The Bank for International Settlement (BIS) has released the final report on Project Tourbillion, its privacy-inclined Central Bank Digital Currency (CBDC) project.

A Nov 29 release shows a pathway to achieving privacy standards in CBDC deployment and usage with two prototypes; eCash 1.0 and eCash 2.0 alongside other features geared towards anonymity.

Project Tourbillon introduces a new privacy paradigm that balances user needs and public policy objectives: payer anonymity. For example, a consumer who pays a merchant using CBDCs does not disclose personal information to anyone, including the merchant, banks, and the central bank.”

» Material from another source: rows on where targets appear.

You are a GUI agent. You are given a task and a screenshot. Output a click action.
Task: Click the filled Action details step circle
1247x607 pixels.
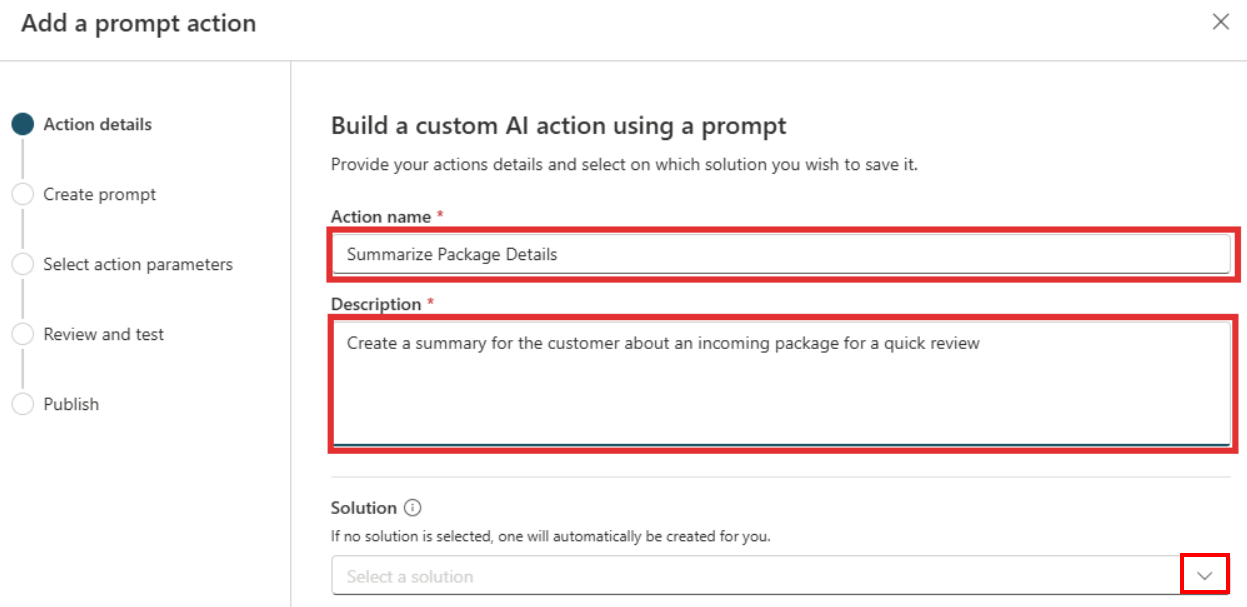click(x=23, y=123)
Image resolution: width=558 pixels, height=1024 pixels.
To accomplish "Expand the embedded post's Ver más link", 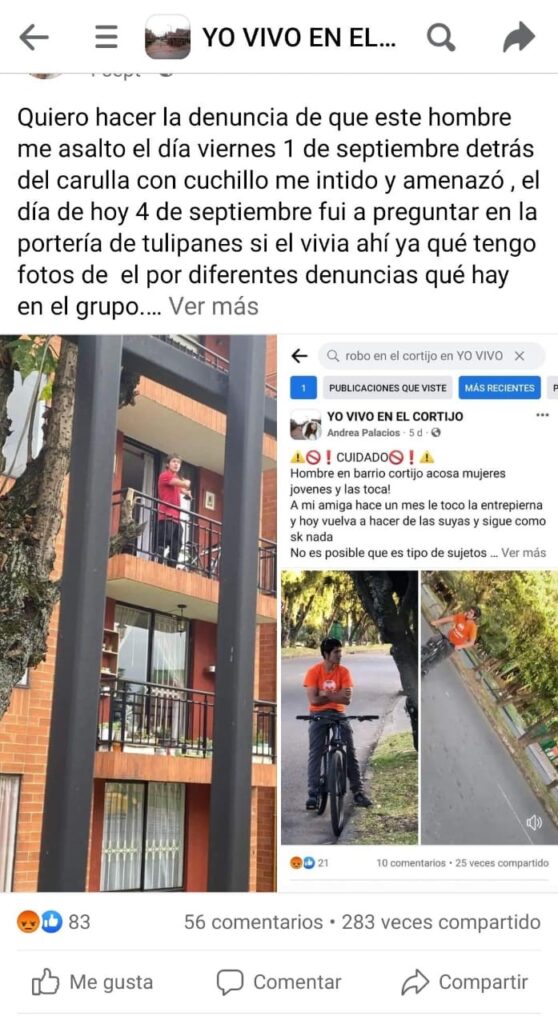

The project highlights privacy, security, and scalability as key components in rolling out a new model CBDC to allay the fears of the public.

Basic attributes dominate two models


Payer anonymity is central to the project as it protects the payer’s data and limited information about the payee. While the payer remains protected, the identity of the merchant is revealed to the payer but remains only disclosed to the central bank.

The Central will not see personal payment data as it monitors circulation in the applied jurisdiction. The authors noted that the move seeks to create safe digital currency with regulatory clamping down on illicit transactions without jeopardizing user privacy.

A consumer paying a merchant with CBDCs is anonymous to all parties, including the merchant, banks, and the central bank.”

This model also integrates security features to ensure confidentiality and prevent incidents of cyber threats while projecting scalability at all times.

Scalability remains pivotal in creating cross-border payment systems as they need to adjust to different mechanisms without endangering performance, especially in peak seasons characterized by huge transactions.

The first prototype eCash 1.0 aims at unconditional payment anonymity and when deposits are made to a merchant, the Central Bank adds it to a list of spent assets to prevent double-spending and counterfeit transactions.

eCash 2.0 model stores unspent notes onboarding more security features while leaning towards privacy. Despite this, there is a requirement for users to fulfill the Know Your Customer (KYC) requirements at a chosen commercial bank to use the digital currency.

The bank remains responsible for the consumer data throughout the process as is the case with traditional finance models.

Privacy fears continue in Europe


The rapid development of CBDCs has been celebrated by users across several jurisdictions although skeptics argue about loopholes in the existing models.

Privacy is the top of consumer fears in Europe with data agencies issuing statements on potential violations proposing new models for financial authorities in the region.

United Kingdom users have also expressed fears of possible privacy violations although authorities have assured that the models proposed remove associated risks.